The recent moves toward implementing Gainful Employment rules that can limit loans to students attending private institutions where graduate incomes fall far short of their debt load may be the catalyst for change. But I don’t think we are going to see significant impact upon our profession unless these rules apply equally to public and private institutions.
In summary, we have to find a way to increase the market and temper the growth of the supply. That’s the only way we thrive.
What are the VIN Foundation efforts to promote veterinary mental health and wellness?
—Cheryl Weber, Student Services Coordinator and Grief Educator
One of the biggest lapses in the profession has been how we welcome in new graduates. In the past, graduates fell off a cliff and hoped there was a good job where they landed. The VIN Foundation exists to help colleagues on their journey from pre-vet to veterinary student to associate to owner.
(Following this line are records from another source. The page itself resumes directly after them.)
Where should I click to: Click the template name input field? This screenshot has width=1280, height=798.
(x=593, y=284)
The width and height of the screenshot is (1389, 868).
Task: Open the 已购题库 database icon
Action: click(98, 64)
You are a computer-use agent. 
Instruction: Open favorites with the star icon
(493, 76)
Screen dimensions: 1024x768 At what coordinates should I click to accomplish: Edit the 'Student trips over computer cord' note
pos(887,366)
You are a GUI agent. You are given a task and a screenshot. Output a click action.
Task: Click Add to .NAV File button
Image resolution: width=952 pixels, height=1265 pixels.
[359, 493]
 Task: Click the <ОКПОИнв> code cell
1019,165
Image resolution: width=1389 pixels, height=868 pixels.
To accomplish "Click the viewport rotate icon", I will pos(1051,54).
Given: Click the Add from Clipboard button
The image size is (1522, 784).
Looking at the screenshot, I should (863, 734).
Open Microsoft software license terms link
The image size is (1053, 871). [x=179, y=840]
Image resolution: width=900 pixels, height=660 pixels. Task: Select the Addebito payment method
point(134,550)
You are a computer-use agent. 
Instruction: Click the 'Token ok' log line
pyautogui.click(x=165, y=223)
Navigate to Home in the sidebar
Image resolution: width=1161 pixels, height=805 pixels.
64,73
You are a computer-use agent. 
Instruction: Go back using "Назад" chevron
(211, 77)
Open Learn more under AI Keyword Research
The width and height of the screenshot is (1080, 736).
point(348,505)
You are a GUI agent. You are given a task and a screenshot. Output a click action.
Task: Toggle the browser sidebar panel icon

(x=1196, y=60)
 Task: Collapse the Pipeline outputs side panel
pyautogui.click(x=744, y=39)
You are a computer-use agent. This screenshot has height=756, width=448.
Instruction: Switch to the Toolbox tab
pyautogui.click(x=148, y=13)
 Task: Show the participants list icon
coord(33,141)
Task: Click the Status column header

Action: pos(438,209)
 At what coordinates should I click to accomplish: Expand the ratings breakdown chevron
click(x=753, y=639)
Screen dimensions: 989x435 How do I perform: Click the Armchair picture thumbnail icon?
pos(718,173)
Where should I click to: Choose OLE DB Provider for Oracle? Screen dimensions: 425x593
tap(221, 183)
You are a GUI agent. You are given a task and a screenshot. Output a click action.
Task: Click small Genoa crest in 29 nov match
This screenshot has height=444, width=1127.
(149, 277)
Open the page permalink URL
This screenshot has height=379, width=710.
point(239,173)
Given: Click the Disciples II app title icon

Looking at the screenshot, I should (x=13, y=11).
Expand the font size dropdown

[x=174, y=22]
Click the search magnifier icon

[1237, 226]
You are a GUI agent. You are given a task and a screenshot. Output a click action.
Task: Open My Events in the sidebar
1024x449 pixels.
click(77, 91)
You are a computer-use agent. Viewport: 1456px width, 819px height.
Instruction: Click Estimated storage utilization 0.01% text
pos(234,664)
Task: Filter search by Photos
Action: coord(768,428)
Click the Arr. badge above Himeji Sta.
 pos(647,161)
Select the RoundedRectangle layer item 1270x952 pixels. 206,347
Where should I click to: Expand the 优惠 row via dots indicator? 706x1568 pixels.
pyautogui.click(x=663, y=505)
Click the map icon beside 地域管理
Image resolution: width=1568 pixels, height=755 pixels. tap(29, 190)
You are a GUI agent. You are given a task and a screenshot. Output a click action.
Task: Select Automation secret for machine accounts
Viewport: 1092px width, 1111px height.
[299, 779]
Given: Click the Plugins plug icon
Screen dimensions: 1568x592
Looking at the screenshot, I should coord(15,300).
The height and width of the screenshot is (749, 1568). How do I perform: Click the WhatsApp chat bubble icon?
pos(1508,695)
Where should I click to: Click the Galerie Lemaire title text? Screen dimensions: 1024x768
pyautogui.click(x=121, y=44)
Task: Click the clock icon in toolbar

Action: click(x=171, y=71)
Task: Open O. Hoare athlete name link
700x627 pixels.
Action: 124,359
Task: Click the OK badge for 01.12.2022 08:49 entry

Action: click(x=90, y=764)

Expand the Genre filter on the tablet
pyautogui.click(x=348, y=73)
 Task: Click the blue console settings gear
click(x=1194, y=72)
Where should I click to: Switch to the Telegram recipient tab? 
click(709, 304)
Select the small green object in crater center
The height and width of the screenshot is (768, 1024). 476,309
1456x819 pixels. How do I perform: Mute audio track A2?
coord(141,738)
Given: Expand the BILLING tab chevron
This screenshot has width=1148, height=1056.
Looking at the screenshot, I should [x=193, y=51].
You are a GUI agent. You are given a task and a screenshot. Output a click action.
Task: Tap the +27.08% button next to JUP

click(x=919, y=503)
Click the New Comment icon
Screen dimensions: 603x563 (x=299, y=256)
And ultimately the most important factor that will paint the face of the profession over the next several decades is how we transfer ownership.
IWantToBeAVeterinarian.com reaches out to pre-veterinarians. It gets them personal contact and mentorship with veterinarians in order to transfer knowledge about everything from clinical skills to debt education. The website also has blogs, a cost of education map, and other resources for pre-vets to get started and research their potential future.
Many recent reports suggest that our profession struggles with depression and suicide. Vets4Vets offers tools to current and future members of the profession to navigate challenges to wellness.
For students and recent graduates, there is a debt repayment simulator. There are also a couple of classes called “Getting Through the Day/Night,” designed to help new graduates review the most common clinical presentations they’ll face in practice. The VIN Foundation’s Model Employment Contract provides a guide and explanations that help new graduates and those who employ them make their contract negotiation a bonding rather than divisive experience. It is balanced and fair for both employer and employee.
The VIN Foundation New Graduate Manual outlines what factors contribute to being a productive associate with a balanced lifestyle.
There are also confidential support groups for veterinary students and veterinarians.
The other way we support anyone and everyone in veterinary school and after is through the VIN message boards. We have three trained veterinary mental health professionals to mentor individuals who ask for help. The assistance is private and confidential. There are also private groups for peers with similar situations and veterinarians in recovery.
How do you feel about mobile apps that allow clients to discuss questions with veterinarians directly, without the prerequisite of an office visit? Do you feel this is a business model that can work for vets? Is it helpful or harmful to the profession?
—Rosalie Ierardi, DVM Class of 2017
A lot of people who design apps come to me, and I steer clear of all of them. I would neither endorse nor put down any of them. I think that those which facilitate interaction between veterinarian and client are part of the future. I think that those trying to replace visits to a veterinarian are going to break most of the practice acts. There are certain questions that can be answered without seeing a patient, but the professional recommendation always has to be to go see your veterinarian. Some of them could be useful for a second opinion, but no app can replace someone who has seen and touched the patient.
Do you want to join our fantasy football league?
—Henry Johnson, DVM Class of 2017
A big thank you to Paul from us at the College of Veterinary Medicine at Illinois for taking the time to answer these questions, and also for your philanthropy.
And if anyone out there is looking to join a fantasy football league, I might know a guy.